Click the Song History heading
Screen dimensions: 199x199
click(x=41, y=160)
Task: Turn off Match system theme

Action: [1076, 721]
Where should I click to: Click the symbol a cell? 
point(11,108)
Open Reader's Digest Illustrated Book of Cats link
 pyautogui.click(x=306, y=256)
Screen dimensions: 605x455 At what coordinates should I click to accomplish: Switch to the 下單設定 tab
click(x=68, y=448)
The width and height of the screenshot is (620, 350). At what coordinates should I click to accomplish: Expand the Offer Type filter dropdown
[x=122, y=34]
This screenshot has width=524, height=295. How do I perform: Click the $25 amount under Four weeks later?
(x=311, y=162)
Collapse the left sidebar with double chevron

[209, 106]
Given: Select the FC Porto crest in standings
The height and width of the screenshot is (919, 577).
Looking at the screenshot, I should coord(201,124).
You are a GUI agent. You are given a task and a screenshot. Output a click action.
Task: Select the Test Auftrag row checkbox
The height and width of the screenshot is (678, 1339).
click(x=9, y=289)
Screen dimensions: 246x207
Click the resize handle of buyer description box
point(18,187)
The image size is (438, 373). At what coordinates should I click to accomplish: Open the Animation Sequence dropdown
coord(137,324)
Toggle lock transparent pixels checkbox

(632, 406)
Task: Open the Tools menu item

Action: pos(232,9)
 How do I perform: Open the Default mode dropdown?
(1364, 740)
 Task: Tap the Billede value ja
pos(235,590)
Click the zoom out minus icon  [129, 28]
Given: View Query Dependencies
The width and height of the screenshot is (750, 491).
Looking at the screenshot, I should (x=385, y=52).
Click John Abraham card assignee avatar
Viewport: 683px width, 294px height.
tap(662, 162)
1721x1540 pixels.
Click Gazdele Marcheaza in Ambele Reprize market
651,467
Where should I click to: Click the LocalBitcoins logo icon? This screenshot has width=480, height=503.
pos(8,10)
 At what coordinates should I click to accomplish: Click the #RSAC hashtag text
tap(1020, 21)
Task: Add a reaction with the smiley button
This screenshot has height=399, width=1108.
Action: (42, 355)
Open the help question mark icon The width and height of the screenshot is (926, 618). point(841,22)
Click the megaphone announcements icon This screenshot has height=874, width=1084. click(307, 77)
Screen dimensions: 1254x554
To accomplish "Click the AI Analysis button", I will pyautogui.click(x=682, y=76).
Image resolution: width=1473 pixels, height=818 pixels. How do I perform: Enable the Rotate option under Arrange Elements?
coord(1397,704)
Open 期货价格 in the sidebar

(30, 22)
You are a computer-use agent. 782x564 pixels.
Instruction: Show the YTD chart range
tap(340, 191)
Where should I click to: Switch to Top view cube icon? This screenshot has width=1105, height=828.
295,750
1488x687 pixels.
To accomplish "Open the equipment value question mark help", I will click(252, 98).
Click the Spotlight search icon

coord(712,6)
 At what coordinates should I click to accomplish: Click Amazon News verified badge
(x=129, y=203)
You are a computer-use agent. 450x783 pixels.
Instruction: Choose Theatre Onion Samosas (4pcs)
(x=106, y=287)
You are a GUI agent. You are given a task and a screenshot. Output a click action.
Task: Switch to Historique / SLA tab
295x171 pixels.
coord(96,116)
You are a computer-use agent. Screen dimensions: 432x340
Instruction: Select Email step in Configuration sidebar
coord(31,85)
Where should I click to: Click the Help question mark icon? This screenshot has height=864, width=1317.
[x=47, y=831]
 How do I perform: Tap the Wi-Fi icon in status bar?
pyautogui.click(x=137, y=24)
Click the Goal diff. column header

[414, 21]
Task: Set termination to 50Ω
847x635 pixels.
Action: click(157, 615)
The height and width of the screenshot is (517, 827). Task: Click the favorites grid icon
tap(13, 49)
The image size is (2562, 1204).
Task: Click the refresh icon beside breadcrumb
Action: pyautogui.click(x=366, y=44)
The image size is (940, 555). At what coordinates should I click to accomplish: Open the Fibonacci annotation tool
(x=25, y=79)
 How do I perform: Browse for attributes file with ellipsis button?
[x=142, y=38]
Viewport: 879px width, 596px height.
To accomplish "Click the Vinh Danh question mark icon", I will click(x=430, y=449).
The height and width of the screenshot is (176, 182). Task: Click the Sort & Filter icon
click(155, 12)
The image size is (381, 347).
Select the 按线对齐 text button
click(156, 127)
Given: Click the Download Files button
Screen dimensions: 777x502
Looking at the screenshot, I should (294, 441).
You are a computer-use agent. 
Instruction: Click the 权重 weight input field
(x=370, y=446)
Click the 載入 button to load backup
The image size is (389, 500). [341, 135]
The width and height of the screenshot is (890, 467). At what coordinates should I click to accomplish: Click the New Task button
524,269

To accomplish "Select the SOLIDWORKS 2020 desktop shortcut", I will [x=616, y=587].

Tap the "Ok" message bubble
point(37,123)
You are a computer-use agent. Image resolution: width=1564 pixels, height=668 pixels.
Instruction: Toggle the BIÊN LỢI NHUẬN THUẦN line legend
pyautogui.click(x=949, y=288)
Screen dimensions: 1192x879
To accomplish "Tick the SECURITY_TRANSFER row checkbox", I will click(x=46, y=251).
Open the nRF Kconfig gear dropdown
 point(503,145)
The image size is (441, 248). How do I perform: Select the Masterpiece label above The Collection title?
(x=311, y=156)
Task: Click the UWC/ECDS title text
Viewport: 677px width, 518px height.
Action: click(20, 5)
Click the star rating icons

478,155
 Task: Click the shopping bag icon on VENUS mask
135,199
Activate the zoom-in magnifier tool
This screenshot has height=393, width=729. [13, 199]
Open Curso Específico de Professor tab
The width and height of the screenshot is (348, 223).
- - - - -
• [EXERCISE TASK] Arrange every line of the rows above as a Markdown table with the columns Number and Entry. Number the lines in order and leave out the blank ones.

• [ANSWER BELOW]
| Number | Entry |
|---|---|
| 1 | Click the Song History heading |
| 2 | Screen dimensions: 199x199 |
| 3 | click(x=41, y=160) |
| 4 | Task: Turn off Match system theme |
| 5 | Action: [1076, 721] |
| 6 | Where should I click to: Click the symbol a cell?  |
| 7 | point(11,108) |
| 8 | Open Reader's Digest Illustrated Book of Cats link |
| 9 |  pyautogui.click(x=306, y=256) |
| 10 | Screen dimensions: 605x455 At what coordinates should I click to accomplish: Switch to the 下單設定 tab |
| 11 | click(x=68, y=448) |
| 12 | The width and height of the screenshot is (620, 350). At what coordinates should I click to accomplish: Expand the Offer Type filter dropdown |
| 13 | [x=122, y=34] |
| 14 | This screenshot has width=524, height=295. How do I perform: Click the $25 amount under Four weeks later? |
| 15 | (x=311, y=162) |
| 16 | Collapse the left sidebar with double chevron |
| 17 | [209, 106] |
| 18 | Given: Select the FC Porto crest in standings |
| 19 | The height and width of the screenshot is (919, 577). |
| 20 | Looking at the screenshot, I should coord(201,124). |
| 21 | You are a GUI agent. You are given a task and a screenshot. Output a click action. |
| 22 | Task: Select the Test Auftrag row checkbox |
| 23 | The height and width of the screenshot is (678, 1339). |
| 24 | click(x=9, y=289) |
| 25 | Screen dimensions: 246x207 |
| 26 | Click the resize handle of buyer description box |
| 27 | point(18,187) |
| 28 | The image size is (438, 373). At what coordinates should I click to accomplish: Open the Animation Sequence dropdown |
| 29 | coord(137,324) |
| 30 | Toggle lock transparent pixels checkbox |
| 31 | (632, 406) |
| 32 | Task: Open the Tools menu item |
| 33 | Action: pos(232,9) |
| 34 |  How do I perform: Open the Default mode dropdown? |
| 35 | (1364, 740) |
| 36 |  Task: Tap the Billede value ja |
| 37 | pos(235,590) |
| 38 | Click the zoom out minus icon  [129, 28] |
| 39 | Given: View Query Dependencies |
| 40 | The width and height of the screenshot is (750, 491). |
| 41 | Looking at the screenshot, I should (x=385, y=52). |
| 42 | Click John Abraham card assignee avatar |
| 43 | Viewport: 683px width, 294px height. |
| 44 | tap(662, 162) |
| 45 | 1721x1540 pixels. |
| 46 | Click Gazdele Marcheaza in Ambele Reprize market |
| 47 | 651,467 |
| 48 | Where should I click to: Click the LocalBitcoins logo icon? This screenshot has width=480, height=503. |
| 49 | pos(8,10) |
| 50 |  At what coordinates should I click to accomplish: Click the #RSAC hashtag text |
| 51 | tap(1020, 21) |
| 52 | Task: Add a reaction with the smiley button |
| 53 | This screenshot has height=399, width=1108. |
| 54 | Action: (42, 355) |
| 55 | Open the help question mark icon The width and height of the screenshot is (926, 618). point(841,22) |
| 56 | Click the megaphone announcements icon This screenshot has height=874, width=1084. click(307, 77) |
| 57 | Screen dimensions: 1254x554 |
| 58 | To accomplish "Click the AI Analysis button", I will pyautogui.click(x=682, y=76). |
| 59 | Image resolution: width=1473 pixels, height=818 pixels. How do I perform: Enable the Rotate option under Arrange Elements? |
| 60 | coord(1397,704) |
| 61 | Open 期货价格 in the sidebar |
| 62 | (30, 22) |
| 63 | You are a computer-use agent. 782x564 pixels. |
| 64 | Instruction: Show the YTD chart range |
| 65 | tap(340, 191) |
| 66 | Where should I click to: Switch to Top view cube icon? This screenshot has width=1105, height=828. |
| 67 | 295,750 |
| 68 | 1488x687 pixels. |
| 69 | To accomplish "Open the equipment value question mark help", I will click(252, 98). |
| 70 | Click the Spotlight search icon |
| 71 | coord(712,6) |
| 72 |  At what coordinates should I click to accomplish: Click Amazon News verified badge |
| 73 | (x=129, y=203) |
| 74 | You are a computer-use agent. 450x783 pixels. |
| 75 | Instruction: Choose Theatre Onion Samosas (4pcs) |
| 76 | (x=106, y=287) |
| 77 | You are a GUI agent. You are given a task and a screenshot. Output a click action. |
| 78 | Task: Switch to Historique / SLA tab |
| 79 | 295x171 pixels. |
| 80 | coord(96,116) |
| 81 | You are a computer-use agent. Screen dimensions: 432x340 |
| 82 | Instruction: Select Email step in Configuration sidebar |
| 83 | coord(31,85) |
| 84 | Where should I click to: Click the Help question mark icon? This screenshot has height=864, width=1317. |
| 85 | [x=47, y=831] |
| 86 |  How do I perform: Tap the Wi-Fi icon in status bar? |
| 87 | pyautogui.click(x=137, y=24) |
| 88 | Click the Goal diff. column header |
| 89 | [414, 21] |
| 90 | Task: Set termination to 50Ω |
| 91 | 847x635 pixels. |
| 92 | Action: click(157, 615) |
| 93 | The height and width of the screenshot is (517, 827). Task: Click the favorites grid icon |
| 94 | tap(13, 49) |
| 95 | The image size is (2562, 1204). |
| 96 | Task: Click the refresh icon beside breadcrumb |
| 97 | Action: pyautogui.click(x=366, y=44) |
| 98 | The image size is (940, 555). At what coordinates should I click to accomplish: Open the Fibonacci annotation tool |
| 99 | (x=25, y=79) |
| 100 |  How do I perform: Browse for attributes file with ellipsis button? |
| 101 | [x=142, y=38] |
| 102 | Viewport: 879px width, 596px height. |
| 103 | To accomplish "Click the Vinh Danh question mark icon", I will click(x=430, y=449). |
| 104 | The height and width of the screenshot is (176, 182). Task: Click the Sort & Filter icon |
| 105 | click(155, 12) |
| 106 | The image size is (381, 347). |
| 107 | Select the 按线对齐 text button |
| 108 | click(156, 127) |
| 109 | Given: Click the Download Files button |
| 110 | Screen dimensions: 777x502 |
| 111 | Looking at the screenshot, I should (294, 441). |
| 112 | You are a computer-use agent.  |
| 113 | Instruction: Click the 权重 weight input field |
| 114 | (x=370, y=446) |
| 115 | Click the 載入 button to load backup |
| 116 | The image size is (389, 500). [341, 135] |
| 117 | The width and height of the screenshot is (890, 467). At what coordinates should I click to accomplish: Click the New Task button |
| 118 | 524,269 |
| 119 | To accomplish "Select the SOLIDWORKS 2020 desktop shortcut", I will [x=616, y=587]. |
| 120 | Tap the "Ok" message bubble |
| 121 | point(37,123) |
| 122 | You are a computer-use agent. Image resolution: width=1564 pixels, height=668 pixels. |
| 123 | Instruction: Toggle the BIÊN LỢI NHUẬN THUẦN line legend |
| 124 | pyautogui.click(x=949, y=288) |
| 125 | Screen dimensions: 1192x879 |
| 126 | To accomplish "Tick the SECURITY_TRANSFER row checkbox", I will click(x=46, y=251). |
| 127 | Open the nRF Kconfig gear dropdown |
| 128 |  point(503,145) |
| 129 | The image size is (441, 248). How do I perform: Select the Masterpiece label above The Collection title? |
| 130 | (x=311, y=156) |
| 131 | Task: Click the UWC/ECDS title text |
| 132 | Viewport: 677px width, 518px height. |
| 133 | Action: click(20, 5) |
| 134 | Click the star rating icons |
| 135 | 478,155 |
| 136 |  Task: Click the shopping bag icon on VENUS mask |
| 137 | 135,199 |
| 138 | Activate the zoom-in magnifier tool |
| 139 | This screenshot has height=393, width=729. [13, 199] |
| 140 | Open Curso Específico de Professor tab |
| 141 | The width and height of the screenshot is (348, 223). |